Dear America,

Thank you. Given the limited choices, the narrow range of political possibilities, and all that, I figure you done pretty good. Nobody’s ideal, but in a choice between jumping deeper into a pit or, well, a few positive changes, I figure you chose the latter. And at the very least, you kept Alzheimer’s McCain out, and Prayin’ Palin and the Bibliomaniacs from getting a heart attack away from the Presidency.

Your countrymen abroad, as well as my Korean students, seem overall quite pleased. Or relieved. Or both. Actually, so does much of the planet.

So… now what?

5 thoughts on “Whew…

  1. Yo, G,

    I’m generally happy with the outcome, but Koreans won’t be rejoicing once they realize Obama’s gonna hit them hard on fair trade issues.

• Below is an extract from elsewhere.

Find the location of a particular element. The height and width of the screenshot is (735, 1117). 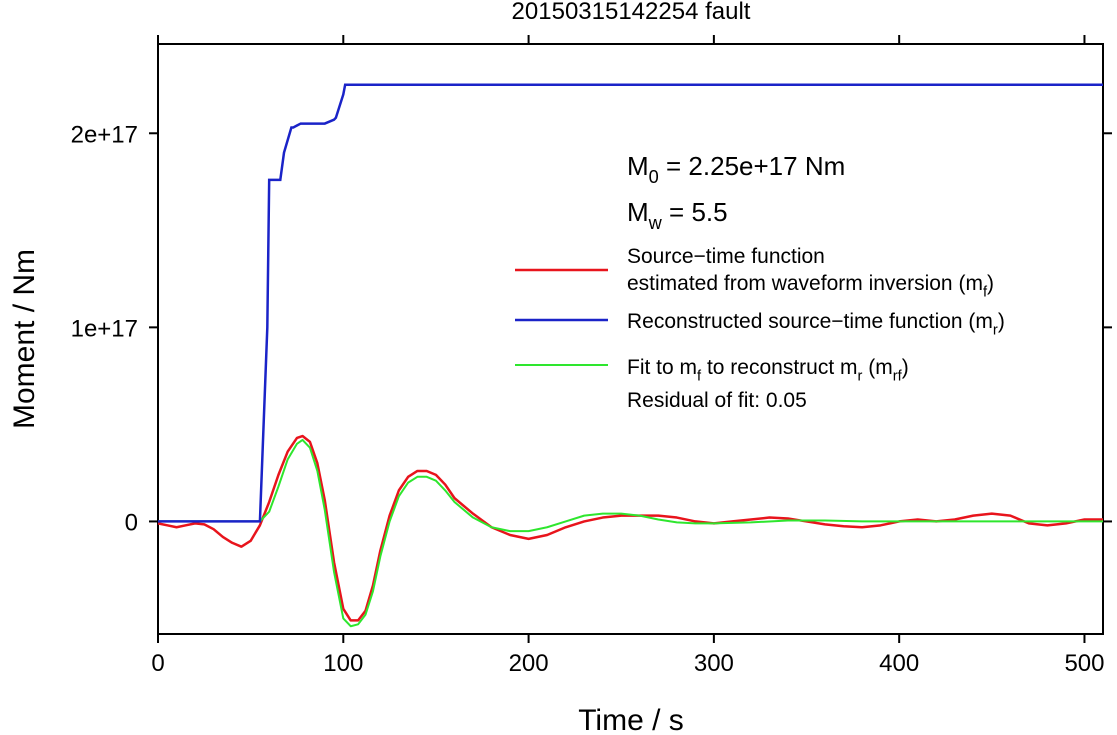

legend-label-mf: Source−time function is located at coordinates (726, 256).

    From the Korean perspective, it strikes me as a raw deal either way: A conservative president brings arrogant militarism but is willing to talk business; a Dem president brings arrogant protectionism but is willing to stand down on military issues. Yeah, that’s an oversimplification, but Obama’s already specifically mentioned South Korea several times as a country that practices unfair trade with the US. We’ll see how rosy things are between the US and South Korea over the next four years.

    (FYI, I didn’t vote for either McCain or Obama. Both guys are far more likable choices than the dumbasses of 2004, but neither 2008 candidate quite fit the bill for me.)


  2. In line with what Kevin said, I was watching the Korean news last night to gauge the reaction, and while the overall mood seems to be optimistic, I think they’re being quite realistic about it – they know that things aren’t going to be all peaches and cream. Or kimchi and doenjang, I guess.

    But President Lee is confident that he’ll be able to work with the new administration – apparently he and Biden are friends or something? Haven’t done much research in that area, but that’s what they said on the news.

  3. Guys,

    Hey, remember, I wrote, “My Korean students”! :)

    I have no idea how Korea in general feels. I suspect that people here would rather have Obama (who looks slightly less likely to foment global war than McCain). But I have a feeling that, yes, economics will become a sore point soon enough.

    I do know some young liberal Koreans have criticized Lee being so pally with Bush Jr. when it was obvious someone else was coming in. I’m not sure I understand quite why, since there was a whole year there, but I suspect there’s some link between the feeling that Lee was sucking up to Bush and that Obama would somehow resent that.

    Which is a kind of reaction I think Frantz Fanon would, in the mode of this book, have a lot to say about (since it assumes the Korean gov’t can’t be cordial with both major parties in America), but anyway…

  4. I don’t expect Obama to do what I want, or even make lasting changes.

    As with his election, if something else happens, I’ll be favorably surprised.

    I voted for Obama, but I preferred Kucinich, or the Green Party candidates.

  5. Right, I kind of expect him to disappoint me in the long run. But at least it’s not that other guy, who I expected would disappoint me gravely, endanger my life, and bring downright religious lunacy to the Vice Presidency.